In partnership with the Humanities Institute at the University of South Florida, the Plant City-based media company Periphery Media will launch AIRShow, their third live art exhibition later in the month.
AIRShow will feature 25 different pieces of art from 24 different local artists across a variety of mediums that includes oil and acrylic painting, multimedia, digital media, ceramics and fiber arts. The theme for the exhibition will focus on artists in recovery, whether from any illness, trauma or ordeal, mental or physical.
The exhibition is something that founders Clay Hollenkamp and Shelby Baerwalde have had in mind since starting Periphery Media in 2018 and was originally intended to come to life in 2020 before the COVID-19 pandemic put their plans on hold.
“It didn’t initially have anything to do with COVID at all,” Hollenkamp said. “And then it happened to turn out that it may be even more prescient now because there have been so many people who have dealt with recovery from COVID and recover from all of the peripheral things that have come from it. The mental health issues, the other societal ills and all of that kind of different stuff. It’s a show that just focuses on art on the theme of recovery and the process that surrounds it.”
AIRShow will debut at the QUAID Gallery, 5128 N. Florida Avenue, Tampa, on Friday, Aug. 20 with a free reception from 6 to 9 p.m. The event will then continue on Aug. 21, 22 and 28 from 12 to 5 p.m. and by appointment on Aug. 28. And although the exhibition will largely take place outdoors, it is requested that masks be worn by those in attendance.
Periphery Media began when two artists and Plant City natives in Baerwalde and Hollenkamp met in a coffee shop and shared a dream of giving locals a new opportunity to view art, as well as giving artists a new opportunity for their work to be seen.
Their first live exhibition was independently put together and hosted at The Bing Rooming House Museum in Plant City.
“We just decided that we wanted to put on an art exhibition here in Plant City, to try something different,” Hollenkamp said. “Because there isn’t a whole lot of art exhibitions and opportunities for people to view conceptual art.
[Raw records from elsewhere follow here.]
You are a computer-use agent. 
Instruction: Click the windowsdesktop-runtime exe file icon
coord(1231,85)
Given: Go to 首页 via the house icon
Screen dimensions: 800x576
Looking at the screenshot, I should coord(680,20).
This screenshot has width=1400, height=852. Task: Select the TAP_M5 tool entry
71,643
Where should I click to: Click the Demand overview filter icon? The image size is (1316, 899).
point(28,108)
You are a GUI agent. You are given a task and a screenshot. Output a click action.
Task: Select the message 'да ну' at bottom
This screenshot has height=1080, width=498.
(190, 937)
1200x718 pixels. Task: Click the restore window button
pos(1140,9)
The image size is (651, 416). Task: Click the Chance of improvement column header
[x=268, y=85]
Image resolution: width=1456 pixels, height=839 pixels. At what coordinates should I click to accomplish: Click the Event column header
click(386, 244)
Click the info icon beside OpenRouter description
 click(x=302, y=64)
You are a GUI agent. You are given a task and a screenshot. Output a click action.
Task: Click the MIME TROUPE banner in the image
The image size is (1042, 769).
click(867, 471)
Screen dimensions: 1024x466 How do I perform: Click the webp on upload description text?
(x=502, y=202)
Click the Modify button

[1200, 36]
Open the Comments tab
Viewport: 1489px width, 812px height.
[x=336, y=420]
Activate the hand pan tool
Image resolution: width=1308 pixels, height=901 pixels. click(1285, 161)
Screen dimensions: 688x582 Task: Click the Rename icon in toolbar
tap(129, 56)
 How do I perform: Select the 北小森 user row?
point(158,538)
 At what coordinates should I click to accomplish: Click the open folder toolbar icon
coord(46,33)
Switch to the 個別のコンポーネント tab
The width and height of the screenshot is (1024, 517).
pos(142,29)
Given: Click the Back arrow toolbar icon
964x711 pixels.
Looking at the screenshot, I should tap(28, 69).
That was our goal for the first show, to put on a conceptual art show here in Plant City.”
Periphery Media then partnered with USF’s Humanities Institute to hold their second live exhibit, Shelter, at the Portico in Tampa, an event venue for not-for-profit groups, festivals, art exhibits, concerts, social interest groups and community service projects.
Since then, the duo has held two other online exhibitions.
“Both of us had a desire to create opportunities for artists in Tampa Bay,” Hollenkamp said. “Opportunities to exhibit their work and we also try to connect artists with new opportunities to connect with new audiences.”